The Getty family fortune was built not only in oil fields from Oklahoma to Saudi Arabia but also in factories that built everything from aircraft to mobile homes, and in the boardrooms of Wall Street, where the family profited from one of the fiercest takeover battles in corporate history.
Forbes puts the family fortune at $5 billion, which makes it America's 54th richest family. Its richest member today is philanthropist Gordon Getty, 81, worth an estimated $2.1 billion. His son Andrew was discovered dead Tuesday in his Los Angeles home.
Gordon Getty was the son of the family's most famous member, J. Paul Getty, who had followed his father into the oil business.
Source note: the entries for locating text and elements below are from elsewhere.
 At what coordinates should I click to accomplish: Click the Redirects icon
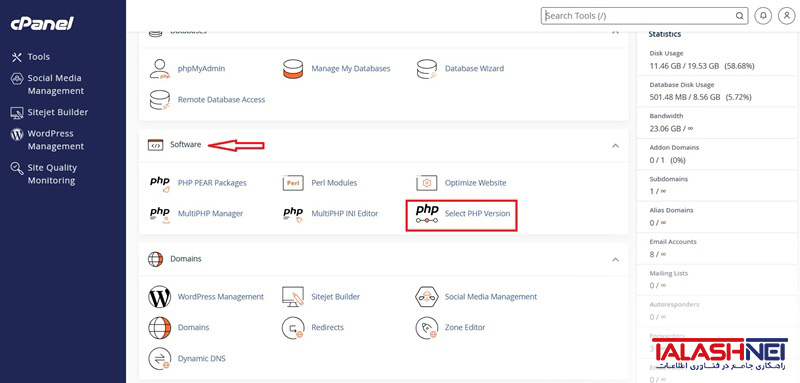tap(293, 327)
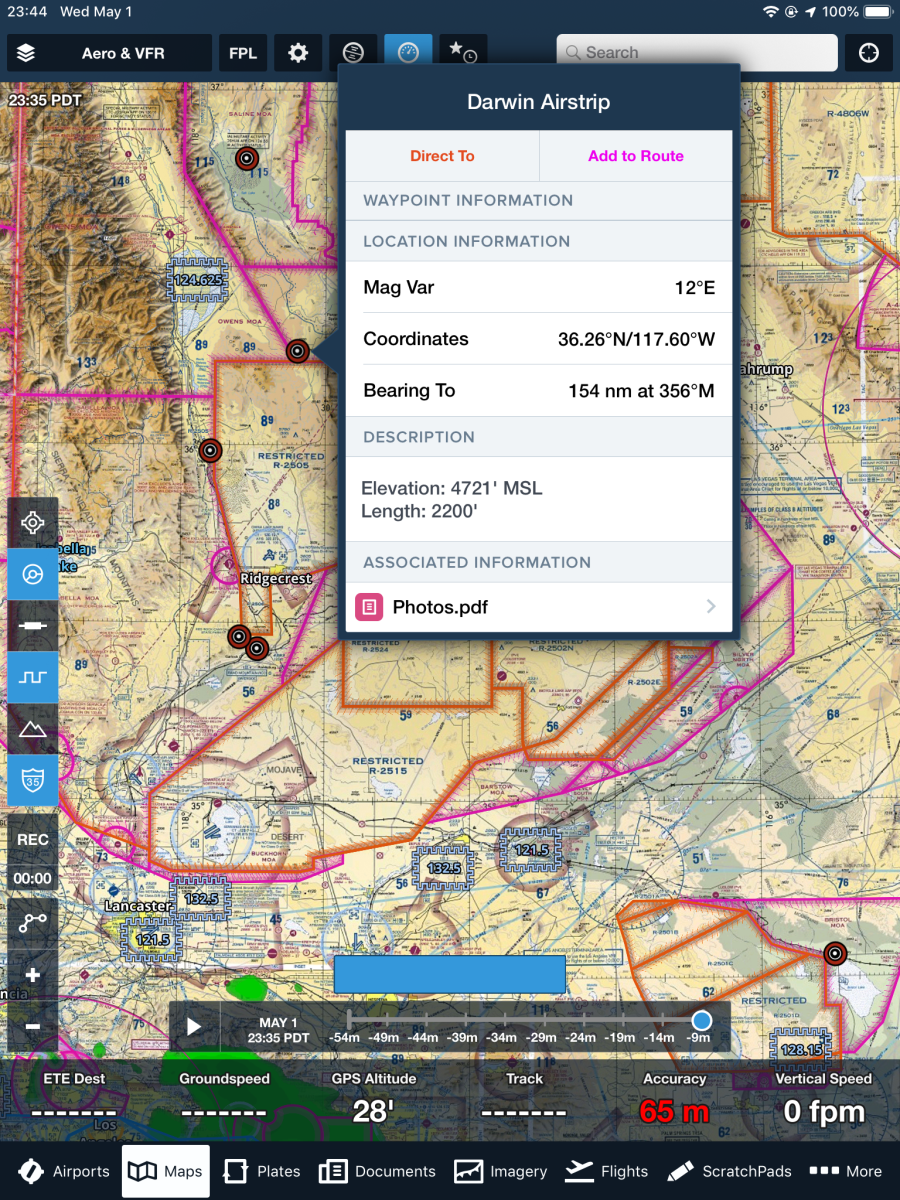Screen dimensions: 900x1200
Task: Open the Aero & VFR layer dropdown
Action: 123,53
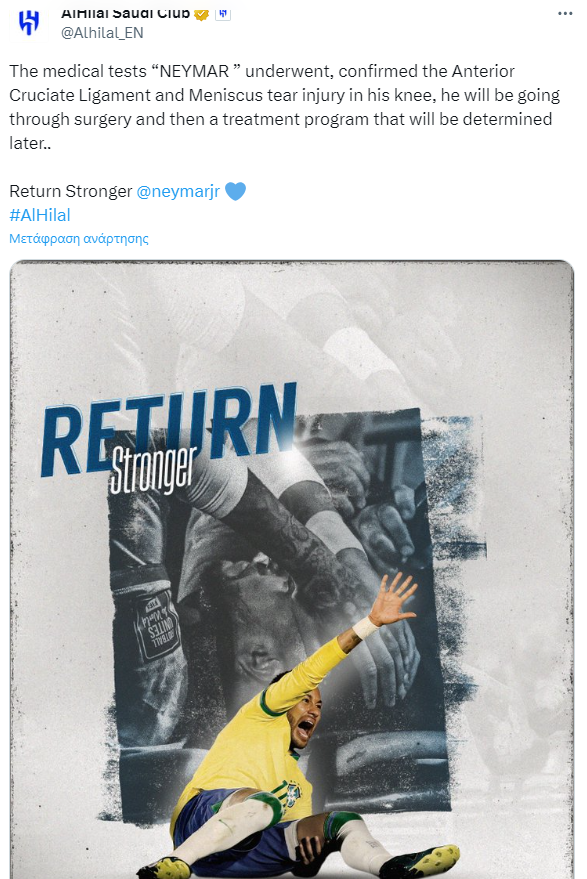Click the "Return Stronger" text line

71,191
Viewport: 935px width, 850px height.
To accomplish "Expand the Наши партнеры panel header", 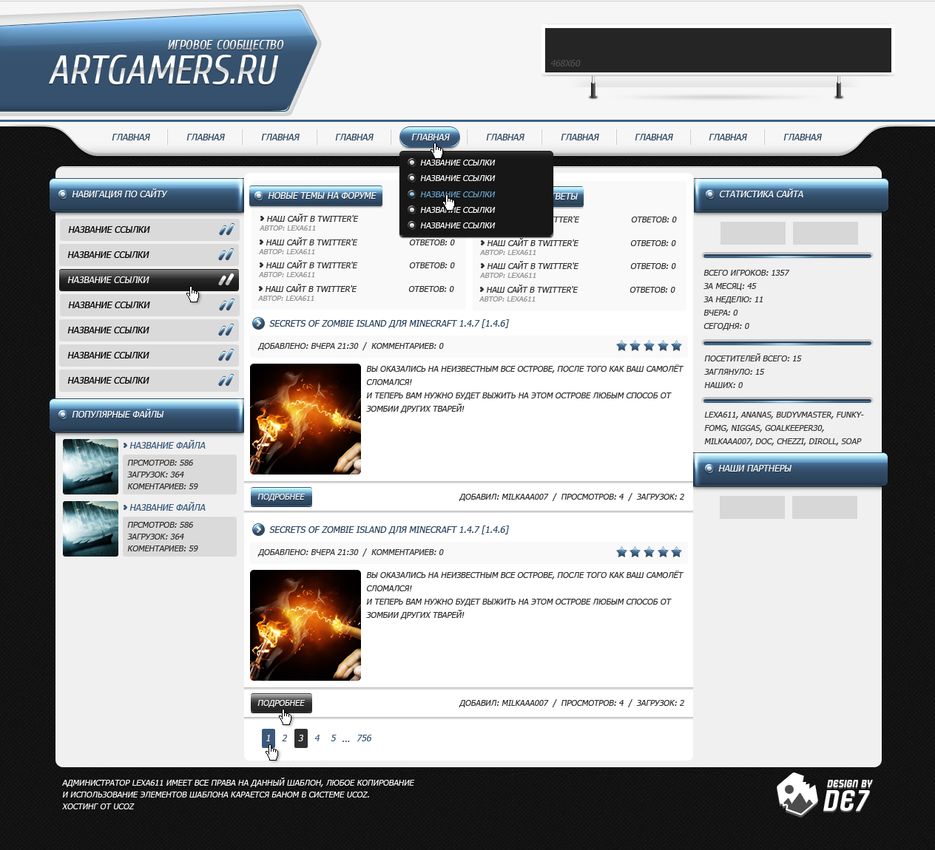I will 790,468.
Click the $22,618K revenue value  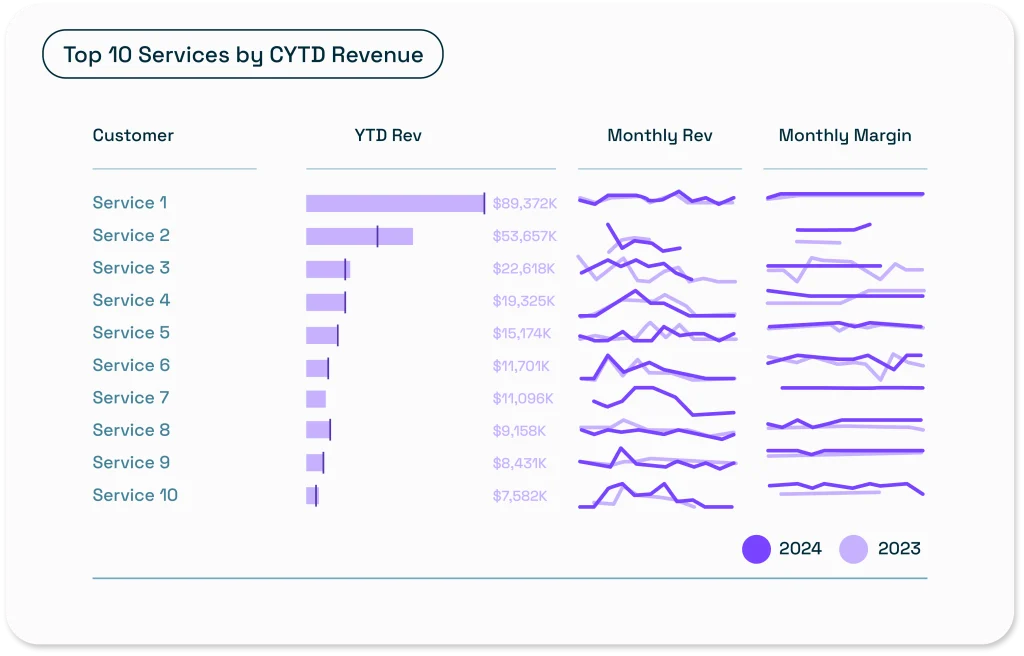pos(524,269)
Reports say that J. Paul Getty's first successful oil well in Oklahoma in 1916 made him a millionaire, and he moved to Los Angeles to live the life of a wealthy playboy. He eventually had five different wives and a private art collection that became the basis for the museum that bears his name.
J. Paul Getty took the reins of Getty Oil along with many other businesses that went with it when his father died in 1930. One of the most successful side businesses was Spartan Aircraft, which made an early version of executive aircraft in the 1930s, and aircraft parts during World War II. It shifted to making mobile homes after the war.
Related: Andrew Getty, grandson of J. Paul Getty, dies at 47
But it was still oil that produced most of the Getty fortune. J. Paul Getty became a billionaire after negotiating a series of oil leases with Saudi Arabia and Kuwait starting in 1949. He soon was being widely reported as the richest man alive.
J. Paul Getty died in 1976 and left an estimated $700 million to the Getty Museum, which at the time was the largest gift ever to the arts. Gordon Getty was left in charge of Getty Oil, but within a few years he started to battle with the company's board over the best way to increase the company's share value.
It sparked a fierce takeover fight for the company between Pennzoil and Texaco. Texaco bought the company for $10.1 billion in 1984.
The fight sent the price of Getty stock from $50 a share to $125 a share. The Getty family, which owned 40% of the stock, profited enormously from the boardroom battle.